Following his testimony Miller noted, "Over the years we have lost fields while interest in sports has increased. Years ago everybody played either football or baseball. Now we have lacrosse and hockey and others."

He insisted, "T.C. Williams has never had all the fields it's needed. We also used to have night fields with lights. We had three high schools at one time and two of those had athletic fields with lights. And, we won't be able to have a standard track at the new T.C.Williams facility due to space. It will only be six lanes not eight." The proposed track at Hensley is designed for eight lanes.

The new athletic field at T.C.Williams will not have lights due to infringement upon nearby neighborhoods. But, as Merck stated in her testimony, "I grew up in a town with Saturday afternoon football, and it was always a special and fun day. Our three children attended T.C. Williams High School and never felt the least deprived when they spent beautiful autumn afternoons with their friends at the high School stadium ...."

At its April 13, 2004, meeting, one year and seven days prior to Thursday night's meeting, "Council authorized staff to conduct a Feasibility Study of an All-City Sports Facility to validate the finding of the original report," according to Hartman's memo.

That was buttressed by Thursday's meeting announcement from the city public information office which stated, "The public meeting will seek public input on programming and construction of a sports facility at Hensley Park ...." As Eisenhower stated in his opening remarks, the city seems "bound and determined to build two high school style sports stadiums ...."

As for the $16 million cost, Hartman has recommended a "phased approach" thereby enabling the city "to budget the project over several years." Of the estimated total, the city is calculating a total input of only $5 million in public funds. The remaining $11 million is dependent upon a fundraising effort geared to the private sector.

However, the $16 million does not include the roller rink/multi use building, according to the Feasibility Study. That would add an addition $3.6 million or a grand total approaching $20 million.

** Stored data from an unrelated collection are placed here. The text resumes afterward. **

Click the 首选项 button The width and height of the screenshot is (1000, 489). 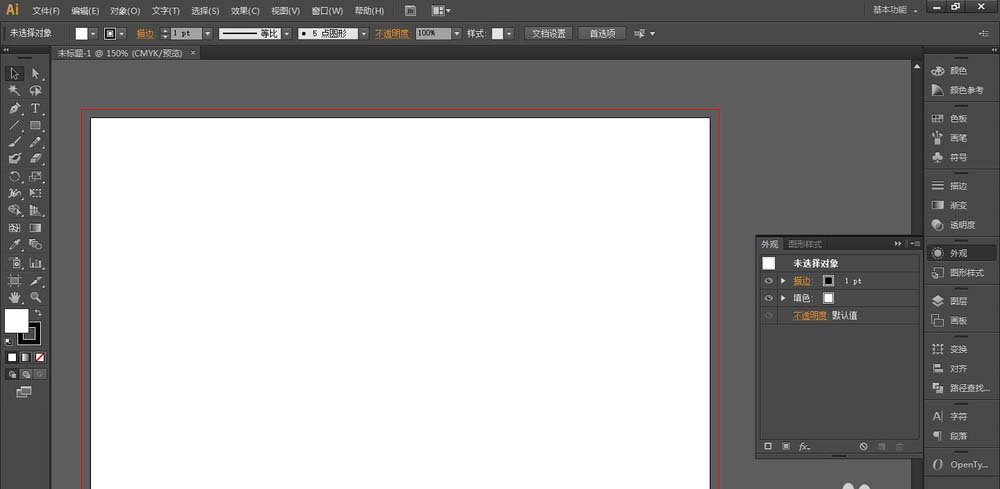point(602,33)
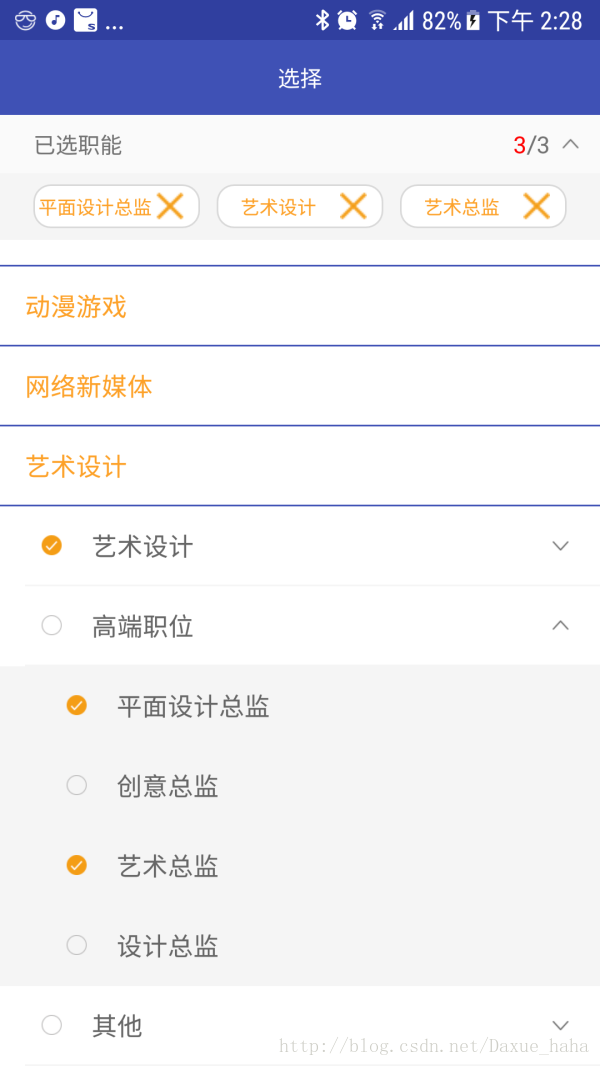Image resolution: width=600 pixels, height=1066 pixels.
Task: Collapse the 高端职位 group
Action: pos(560,625)
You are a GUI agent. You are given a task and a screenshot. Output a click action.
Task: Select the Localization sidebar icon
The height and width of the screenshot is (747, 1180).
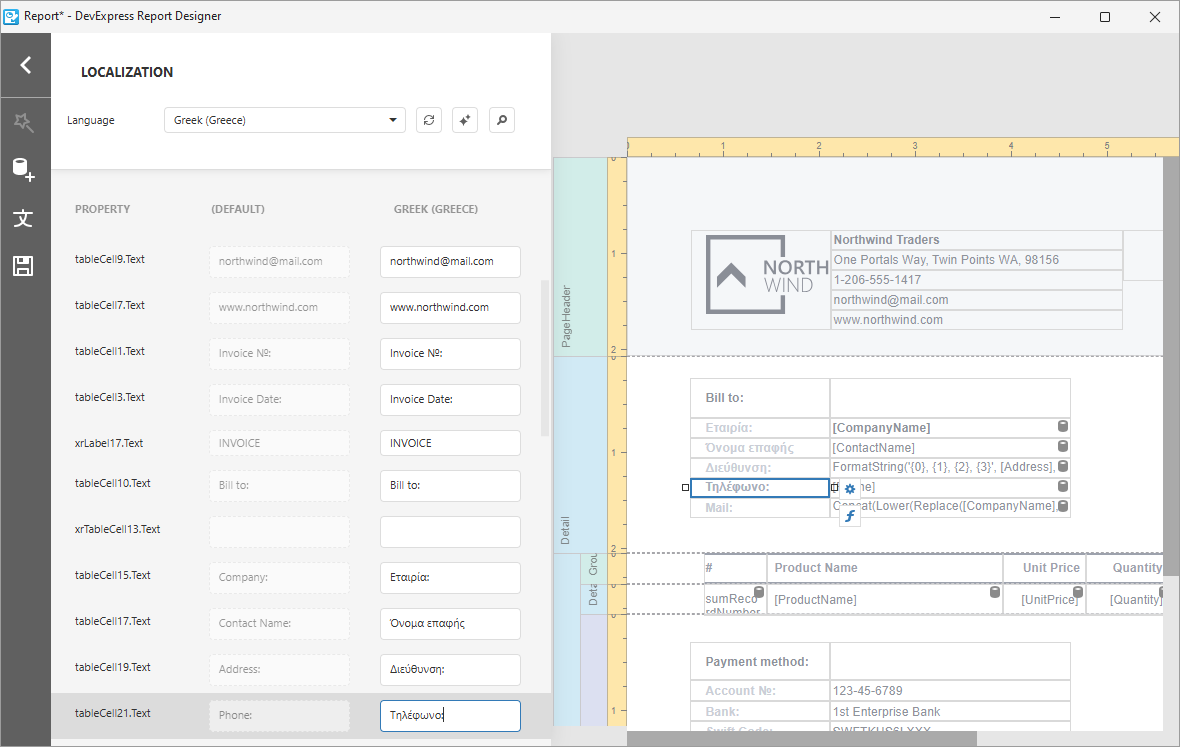[25, 218]
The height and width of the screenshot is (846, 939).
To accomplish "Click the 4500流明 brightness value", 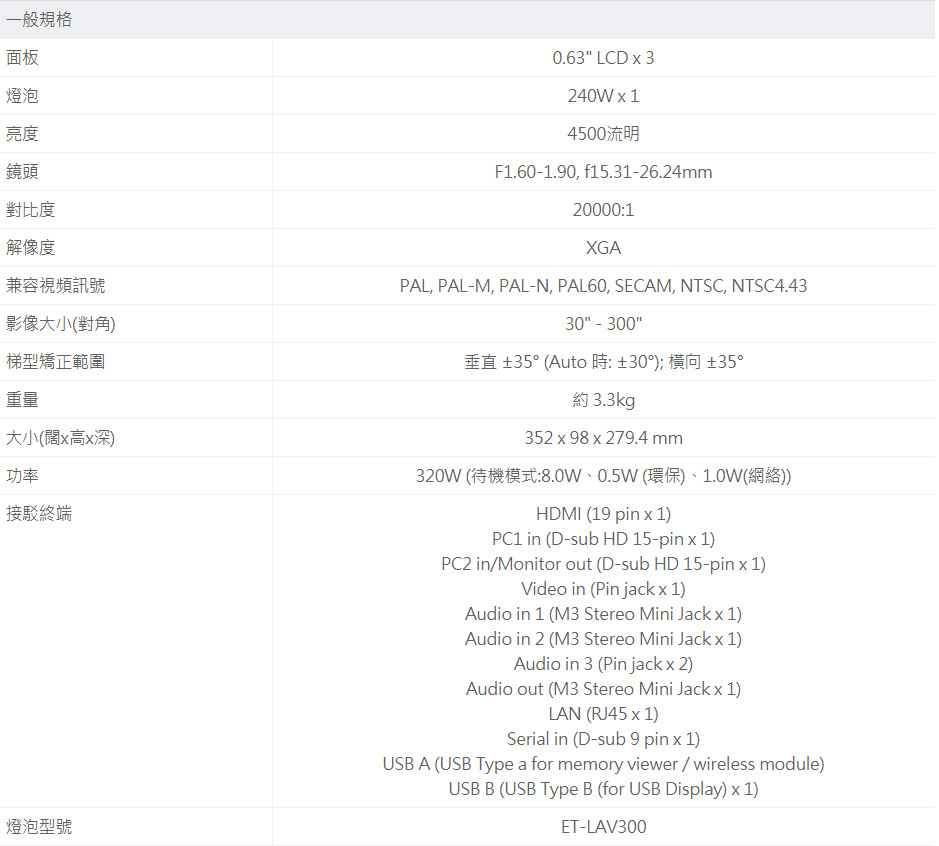I will (603, 134).
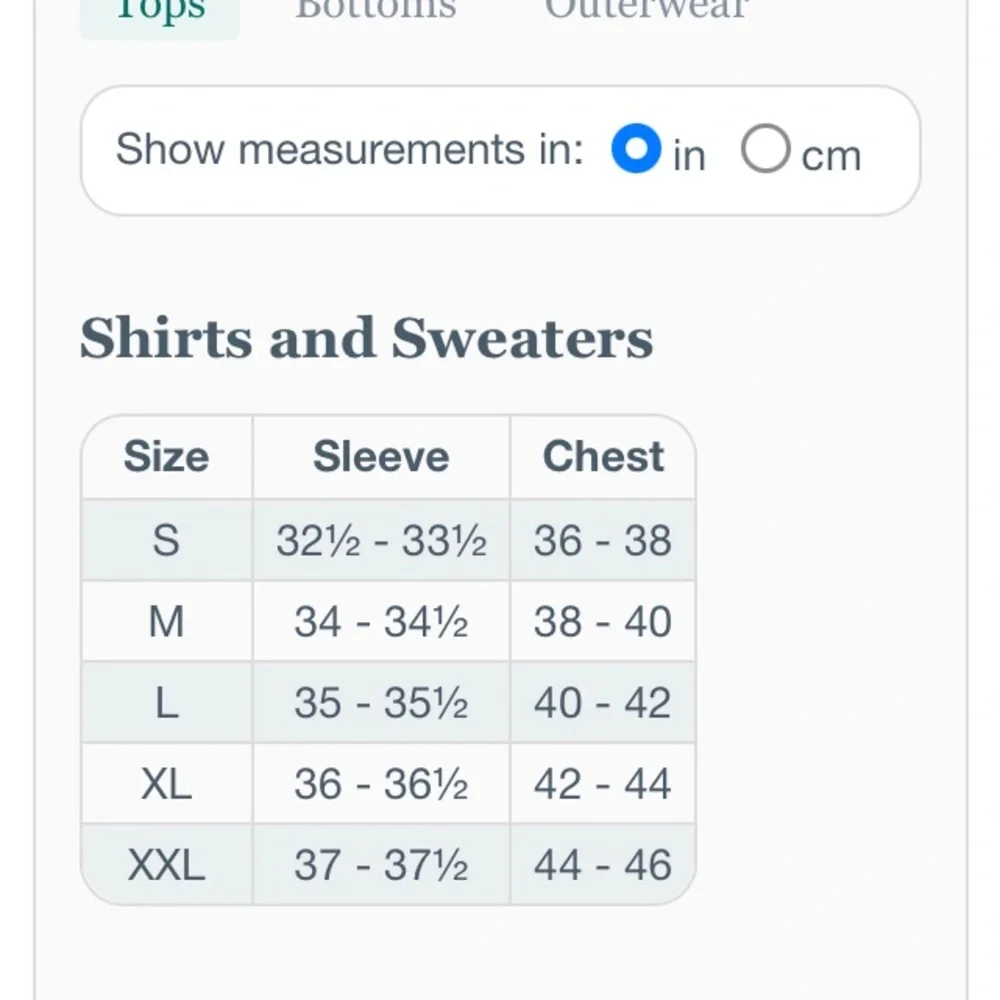Select the M size row

(168, 621)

Hartman has anticipated fiscal year 2006 "to be a fundraising year, so that a significant amount of private funds could be pledged or in hand before construction would begin in FY 2007. Additional features of the ... facility would be funded in later years through additional city or private sources, to be determined," he wrote in his memo.

However, what happens if that private capital does not materialize, Merck asked. As she stated before the commission, "The city will commit $5 million in taxpayer money to the project in 2006-2007, commence the work, with no idea where the balance of funds will come from, a balance that will be at least $10 million. Suppose, just suppose, the 'private' funds to cover the balance do not materialize when needed," she said.

EISENHOWER SUGGESTED an approach he claimed would be beneficial to all factions. It would also give the city "the finest stadium and field in Northern Virginia" which could be marketed "to regional organizations, sell naming rights, develop partnerships with minor league professional teams" and not duplicate expenditures or facilities, he maintained. It included:

* "A first-class track and field facility and such other fields that will fit around T.C. Williams."

* "A first-class full size multi-purpose Field Turf playing field at Hensley Park."

* Redesign Hensley's public facilities.

* Solve Hensley's parking issues.

However, in the final analysis, Eisenhower conceded, "The political issue is whether we should be doing this at all." The commission is expected to discuss the consultant report and public comments at a May 19 meeting and make a recommendation to Council in late May or June, according to Janet Barnett, recreation department's deputy director.